Assigned task:
What do the lines from the top of the data through the line with "Given: Click the eye" say? Quote them exactly and include both ends.

##### Given records #####

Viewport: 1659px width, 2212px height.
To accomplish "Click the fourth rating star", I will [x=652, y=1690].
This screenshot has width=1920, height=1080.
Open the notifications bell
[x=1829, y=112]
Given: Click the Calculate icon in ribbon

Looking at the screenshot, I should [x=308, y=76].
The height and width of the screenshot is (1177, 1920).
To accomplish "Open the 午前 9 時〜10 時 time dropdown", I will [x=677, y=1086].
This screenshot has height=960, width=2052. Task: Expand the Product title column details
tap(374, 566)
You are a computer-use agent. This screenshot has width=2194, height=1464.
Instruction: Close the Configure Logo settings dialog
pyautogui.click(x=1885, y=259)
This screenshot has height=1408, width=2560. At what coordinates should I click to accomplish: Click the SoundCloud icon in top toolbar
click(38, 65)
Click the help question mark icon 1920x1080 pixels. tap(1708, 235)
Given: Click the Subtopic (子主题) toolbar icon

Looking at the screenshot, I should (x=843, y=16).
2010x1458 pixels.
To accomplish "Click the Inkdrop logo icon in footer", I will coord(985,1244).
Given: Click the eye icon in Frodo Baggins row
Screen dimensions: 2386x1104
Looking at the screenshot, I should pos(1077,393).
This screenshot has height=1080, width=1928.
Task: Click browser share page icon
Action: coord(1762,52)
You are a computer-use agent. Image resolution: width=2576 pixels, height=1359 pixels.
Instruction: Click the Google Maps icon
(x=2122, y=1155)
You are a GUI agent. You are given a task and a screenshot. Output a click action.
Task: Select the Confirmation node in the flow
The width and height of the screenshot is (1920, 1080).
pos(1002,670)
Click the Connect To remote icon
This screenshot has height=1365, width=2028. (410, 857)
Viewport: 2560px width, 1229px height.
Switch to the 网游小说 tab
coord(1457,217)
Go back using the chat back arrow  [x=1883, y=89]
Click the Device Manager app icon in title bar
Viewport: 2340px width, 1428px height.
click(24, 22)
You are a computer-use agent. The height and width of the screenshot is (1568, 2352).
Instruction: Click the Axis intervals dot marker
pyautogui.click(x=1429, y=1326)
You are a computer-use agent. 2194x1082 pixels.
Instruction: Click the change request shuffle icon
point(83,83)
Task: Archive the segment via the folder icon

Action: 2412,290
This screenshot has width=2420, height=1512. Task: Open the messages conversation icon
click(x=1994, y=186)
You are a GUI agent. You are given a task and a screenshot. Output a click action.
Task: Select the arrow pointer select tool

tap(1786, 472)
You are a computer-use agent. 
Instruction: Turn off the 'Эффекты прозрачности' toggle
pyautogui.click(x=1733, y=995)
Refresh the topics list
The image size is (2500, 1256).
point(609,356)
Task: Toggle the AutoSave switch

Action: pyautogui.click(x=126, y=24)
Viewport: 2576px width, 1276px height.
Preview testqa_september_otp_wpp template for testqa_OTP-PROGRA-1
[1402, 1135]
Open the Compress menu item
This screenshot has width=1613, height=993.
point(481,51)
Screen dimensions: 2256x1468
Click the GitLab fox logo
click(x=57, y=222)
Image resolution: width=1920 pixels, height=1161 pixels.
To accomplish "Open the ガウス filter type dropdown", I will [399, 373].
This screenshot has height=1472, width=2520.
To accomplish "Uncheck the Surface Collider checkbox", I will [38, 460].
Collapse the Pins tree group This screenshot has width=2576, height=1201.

#####

Answer to the exercise:
Viewport: 1659px width, 2212px height.
To accomplish "Click the fourth rating star", I will [x=652, y=1690].
This screenshot has width=1920, height=1080.
Open the notifications bell
[x=1829, y=112]
Given: Click the Calculate icon in ribbon

Looking at the screenshot, I should [x=308, y=76].
The height and width of the screenshot is (1177, 1920).
To accomplish "Open the 午前 9 時〜10 時 time dropdown", I will [x=677, y=1086].
This screenshot has height=960, width=2052. Task: Expand the Product title column details
tap(374, 566)
You are a computer-use agent. This screenshot has width=2194, height=1464.
Instruction: Close the Configure Logo settings dialog
pyautogui.click(x=1885, y=259)
This screenshot has height=1408, width=2560. At what coordinates should I click to accomplish: Click the SoundCloud icon in top toolbar
click(38, 65)
Click the help question mark icon 1920x1080 pixels. tap(1708, 235)
Given: Click the Subtopic (子主题) toolbar icon

Looking at the screenshot, I should (x=843, y=16).
2010x1458 pixels.
To accomplish "Click the Inkdrop logo icon in footer", I will coord(985,1244).
Given: Click the eye icon in Frodo Baggins row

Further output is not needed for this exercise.